Particle interactions with single or multiple 3D solar reconnecting current sheets

TL;DR

This study models charged particle acceleration in solar active regions through stochastic interactions with magnetic reconnection sites, analyzing energy gains and distributions in different topologies via numerical experiments.

Contribution

It introduces a generalized formula for energy gain at X-points and demonstrates the invariant form of energy distribution after few steps in multiple reconnection scenarios.

Findings

Energy distribution becomes invariant after few steps.

Generalized energy gain formula for X-points.

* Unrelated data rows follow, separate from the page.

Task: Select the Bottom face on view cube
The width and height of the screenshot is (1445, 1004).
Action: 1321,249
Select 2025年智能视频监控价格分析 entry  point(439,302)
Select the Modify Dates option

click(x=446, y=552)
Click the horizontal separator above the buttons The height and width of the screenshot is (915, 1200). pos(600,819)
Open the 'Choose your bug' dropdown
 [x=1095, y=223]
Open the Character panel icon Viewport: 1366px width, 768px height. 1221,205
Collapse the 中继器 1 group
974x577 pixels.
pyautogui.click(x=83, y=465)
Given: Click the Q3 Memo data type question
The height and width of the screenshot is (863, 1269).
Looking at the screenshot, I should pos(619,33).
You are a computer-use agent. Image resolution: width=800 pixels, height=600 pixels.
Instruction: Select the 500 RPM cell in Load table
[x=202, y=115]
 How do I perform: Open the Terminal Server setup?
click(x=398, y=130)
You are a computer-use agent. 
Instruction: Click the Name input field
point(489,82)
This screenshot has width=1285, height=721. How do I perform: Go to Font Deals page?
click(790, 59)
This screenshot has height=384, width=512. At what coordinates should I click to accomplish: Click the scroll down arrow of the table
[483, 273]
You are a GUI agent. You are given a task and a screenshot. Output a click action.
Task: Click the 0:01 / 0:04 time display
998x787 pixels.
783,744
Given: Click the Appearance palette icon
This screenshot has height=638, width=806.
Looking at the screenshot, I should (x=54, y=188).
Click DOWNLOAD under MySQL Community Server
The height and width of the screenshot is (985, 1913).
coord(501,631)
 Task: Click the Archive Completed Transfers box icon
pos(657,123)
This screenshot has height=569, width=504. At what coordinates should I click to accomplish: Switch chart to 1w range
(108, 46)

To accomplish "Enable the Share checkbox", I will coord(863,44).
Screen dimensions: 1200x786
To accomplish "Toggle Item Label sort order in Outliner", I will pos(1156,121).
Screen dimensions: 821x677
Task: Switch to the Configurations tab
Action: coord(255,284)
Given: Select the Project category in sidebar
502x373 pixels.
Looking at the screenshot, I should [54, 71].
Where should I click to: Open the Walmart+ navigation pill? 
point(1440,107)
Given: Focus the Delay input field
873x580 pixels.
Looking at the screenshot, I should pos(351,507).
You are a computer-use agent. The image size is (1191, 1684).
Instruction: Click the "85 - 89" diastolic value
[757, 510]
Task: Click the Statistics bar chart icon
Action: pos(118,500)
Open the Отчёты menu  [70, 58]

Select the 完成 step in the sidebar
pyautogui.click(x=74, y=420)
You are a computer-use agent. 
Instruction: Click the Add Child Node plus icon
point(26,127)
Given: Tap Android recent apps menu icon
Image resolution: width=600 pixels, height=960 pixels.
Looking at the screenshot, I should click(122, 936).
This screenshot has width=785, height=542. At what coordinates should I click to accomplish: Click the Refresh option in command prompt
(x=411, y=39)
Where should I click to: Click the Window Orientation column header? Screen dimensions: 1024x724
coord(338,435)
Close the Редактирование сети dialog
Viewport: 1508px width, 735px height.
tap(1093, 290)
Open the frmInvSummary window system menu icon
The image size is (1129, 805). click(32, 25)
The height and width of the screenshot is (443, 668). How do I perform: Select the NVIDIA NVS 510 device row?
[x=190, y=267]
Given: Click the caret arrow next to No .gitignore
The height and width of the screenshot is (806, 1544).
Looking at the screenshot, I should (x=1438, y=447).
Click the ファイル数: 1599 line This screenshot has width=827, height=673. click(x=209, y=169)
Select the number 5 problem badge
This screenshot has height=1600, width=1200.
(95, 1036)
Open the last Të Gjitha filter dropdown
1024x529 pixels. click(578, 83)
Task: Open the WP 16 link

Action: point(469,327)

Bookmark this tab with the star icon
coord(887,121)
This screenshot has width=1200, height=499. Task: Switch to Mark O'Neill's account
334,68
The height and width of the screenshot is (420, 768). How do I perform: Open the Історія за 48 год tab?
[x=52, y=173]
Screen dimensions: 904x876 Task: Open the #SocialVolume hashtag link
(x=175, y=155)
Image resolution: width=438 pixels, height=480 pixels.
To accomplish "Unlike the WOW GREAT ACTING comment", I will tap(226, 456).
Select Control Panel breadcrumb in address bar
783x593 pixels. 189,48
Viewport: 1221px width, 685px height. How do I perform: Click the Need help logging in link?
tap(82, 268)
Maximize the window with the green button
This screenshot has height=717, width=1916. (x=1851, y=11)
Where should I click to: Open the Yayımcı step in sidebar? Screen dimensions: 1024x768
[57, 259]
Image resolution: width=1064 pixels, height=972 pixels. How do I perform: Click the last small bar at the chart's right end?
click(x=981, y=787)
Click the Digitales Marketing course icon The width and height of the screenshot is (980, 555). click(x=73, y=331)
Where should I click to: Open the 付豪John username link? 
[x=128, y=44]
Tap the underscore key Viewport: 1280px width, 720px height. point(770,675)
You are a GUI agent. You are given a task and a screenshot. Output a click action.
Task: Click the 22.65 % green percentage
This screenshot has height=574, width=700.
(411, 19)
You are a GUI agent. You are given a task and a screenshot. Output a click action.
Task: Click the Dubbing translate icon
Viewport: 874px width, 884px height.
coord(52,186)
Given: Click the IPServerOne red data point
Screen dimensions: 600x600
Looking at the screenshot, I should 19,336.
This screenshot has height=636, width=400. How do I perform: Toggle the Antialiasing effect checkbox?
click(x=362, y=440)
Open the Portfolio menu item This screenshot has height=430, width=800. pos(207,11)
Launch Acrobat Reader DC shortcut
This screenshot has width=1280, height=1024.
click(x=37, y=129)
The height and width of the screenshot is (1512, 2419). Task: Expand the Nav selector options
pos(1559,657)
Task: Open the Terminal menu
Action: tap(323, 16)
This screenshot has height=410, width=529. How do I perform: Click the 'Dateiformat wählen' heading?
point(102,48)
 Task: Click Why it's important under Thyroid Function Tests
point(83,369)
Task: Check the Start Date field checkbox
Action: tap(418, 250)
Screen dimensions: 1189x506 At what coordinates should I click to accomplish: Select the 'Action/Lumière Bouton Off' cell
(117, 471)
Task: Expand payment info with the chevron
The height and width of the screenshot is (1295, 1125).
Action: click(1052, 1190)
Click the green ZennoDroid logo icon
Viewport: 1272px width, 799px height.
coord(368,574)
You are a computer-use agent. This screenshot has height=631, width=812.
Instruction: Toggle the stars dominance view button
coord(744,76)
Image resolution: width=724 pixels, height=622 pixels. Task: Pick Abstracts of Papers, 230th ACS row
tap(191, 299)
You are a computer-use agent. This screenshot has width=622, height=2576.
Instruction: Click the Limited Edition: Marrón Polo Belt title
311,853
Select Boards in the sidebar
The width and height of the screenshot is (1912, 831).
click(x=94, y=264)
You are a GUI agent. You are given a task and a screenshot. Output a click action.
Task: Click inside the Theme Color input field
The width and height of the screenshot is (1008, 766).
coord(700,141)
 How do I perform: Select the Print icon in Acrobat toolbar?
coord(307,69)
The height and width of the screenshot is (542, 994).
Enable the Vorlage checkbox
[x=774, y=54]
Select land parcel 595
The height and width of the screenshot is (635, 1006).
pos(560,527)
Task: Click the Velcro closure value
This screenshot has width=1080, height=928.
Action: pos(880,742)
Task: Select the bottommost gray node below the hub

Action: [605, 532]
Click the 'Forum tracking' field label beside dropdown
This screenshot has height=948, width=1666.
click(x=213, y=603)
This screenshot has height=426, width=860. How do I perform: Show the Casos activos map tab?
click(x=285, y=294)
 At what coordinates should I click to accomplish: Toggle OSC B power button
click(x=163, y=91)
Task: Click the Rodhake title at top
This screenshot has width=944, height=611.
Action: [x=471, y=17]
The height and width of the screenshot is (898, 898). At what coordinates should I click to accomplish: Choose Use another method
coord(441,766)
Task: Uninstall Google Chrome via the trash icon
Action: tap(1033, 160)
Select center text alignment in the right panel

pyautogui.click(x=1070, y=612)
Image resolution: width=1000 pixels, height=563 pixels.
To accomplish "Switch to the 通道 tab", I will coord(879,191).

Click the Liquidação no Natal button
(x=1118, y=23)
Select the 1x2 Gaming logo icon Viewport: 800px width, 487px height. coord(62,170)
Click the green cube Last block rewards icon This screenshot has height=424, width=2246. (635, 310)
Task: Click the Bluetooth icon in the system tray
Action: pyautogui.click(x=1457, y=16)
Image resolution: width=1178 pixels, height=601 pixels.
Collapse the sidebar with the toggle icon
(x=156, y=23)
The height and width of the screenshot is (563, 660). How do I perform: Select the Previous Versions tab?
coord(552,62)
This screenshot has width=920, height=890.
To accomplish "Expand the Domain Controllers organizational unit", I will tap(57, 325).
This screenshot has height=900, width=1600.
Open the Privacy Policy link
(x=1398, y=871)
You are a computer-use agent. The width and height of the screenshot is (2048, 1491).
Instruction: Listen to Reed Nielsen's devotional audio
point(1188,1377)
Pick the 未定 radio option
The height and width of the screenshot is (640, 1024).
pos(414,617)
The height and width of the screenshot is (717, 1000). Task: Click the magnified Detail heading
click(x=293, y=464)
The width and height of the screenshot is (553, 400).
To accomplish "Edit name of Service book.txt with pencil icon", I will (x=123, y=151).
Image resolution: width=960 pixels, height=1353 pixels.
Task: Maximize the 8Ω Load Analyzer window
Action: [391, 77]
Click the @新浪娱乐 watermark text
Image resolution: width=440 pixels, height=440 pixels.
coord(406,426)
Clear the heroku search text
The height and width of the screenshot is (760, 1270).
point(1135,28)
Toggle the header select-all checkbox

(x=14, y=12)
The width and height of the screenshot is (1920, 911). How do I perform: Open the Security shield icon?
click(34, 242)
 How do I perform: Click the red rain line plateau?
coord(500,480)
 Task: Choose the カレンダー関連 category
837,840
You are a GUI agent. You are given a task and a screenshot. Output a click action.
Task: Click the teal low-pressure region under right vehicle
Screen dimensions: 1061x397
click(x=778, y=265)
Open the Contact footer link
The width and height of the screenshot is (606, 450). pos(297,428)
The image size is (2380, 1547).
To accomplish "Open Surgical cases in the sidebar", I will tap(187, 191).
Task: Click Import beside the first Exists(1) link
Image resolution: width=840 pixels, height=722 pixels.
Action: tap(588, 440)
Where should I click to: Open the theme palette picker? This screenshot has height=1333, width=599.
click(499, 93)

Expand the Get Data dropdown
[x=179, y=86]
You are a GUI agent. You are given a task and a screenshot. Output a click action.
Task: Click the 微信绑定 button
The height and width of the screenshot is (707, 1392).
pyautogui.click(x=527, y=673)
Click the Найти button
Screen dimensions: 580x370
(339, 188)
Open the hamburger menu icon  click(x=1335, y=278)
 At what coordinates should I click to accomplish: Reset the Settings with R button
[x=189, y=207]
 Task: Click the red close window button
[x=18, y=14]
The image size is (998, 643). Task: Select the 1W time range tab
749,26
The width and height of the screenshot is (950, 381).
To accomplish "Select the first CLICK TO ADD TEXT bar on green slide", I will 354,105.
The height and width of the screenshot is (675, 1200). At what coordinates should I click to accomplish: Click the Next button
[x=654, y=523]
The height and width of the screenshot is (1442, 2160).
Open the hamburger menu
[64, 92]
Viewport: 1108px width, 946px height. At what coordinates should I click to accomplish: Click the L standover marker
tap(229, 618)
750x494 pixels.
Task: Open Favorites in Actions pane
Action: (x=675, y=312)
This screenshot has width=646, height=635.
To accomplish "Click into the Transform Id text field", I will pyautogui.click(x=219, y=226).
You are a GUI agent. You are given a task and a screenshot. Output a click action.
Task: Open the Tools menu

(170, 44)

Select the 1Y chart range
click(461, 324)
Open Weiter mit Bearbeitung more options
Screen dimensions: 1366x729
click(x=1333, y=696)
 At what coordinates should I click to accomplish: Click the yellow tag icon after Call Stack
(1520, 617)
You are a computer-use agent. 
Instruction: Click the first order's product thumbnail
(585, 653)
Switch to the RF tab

Mean acceleration time and pitch angle distributions provided.

Abstract

The acceleration of charged particles (electrons and protons) in flaring solar active regions is analyzed by numerical experiments. The acceleration is modelled as a stochastic process taking place by the interaction of the particles with local magnetic reconnection sites via multiple steps. Two types of local reconnecting topologies are studied: the Harris-type and the X-point. A formula for the maximum kinetic energy gain in a Harris-type current sheet, found in a previous work of ours, fits well the numerical data for a single step of the process. A generalization is then given approximating the kinetic energy gain through an X-point. In the case of the multiple step process, in both topologies the particles' kinetic energy distribution is found to acquire a practically invariant form after a small number of steps. This tendency is interpreted theoretically. Other characteristics of the acceleration process are given, such as the mean acceleration time and the pitch angle distributions of the particles.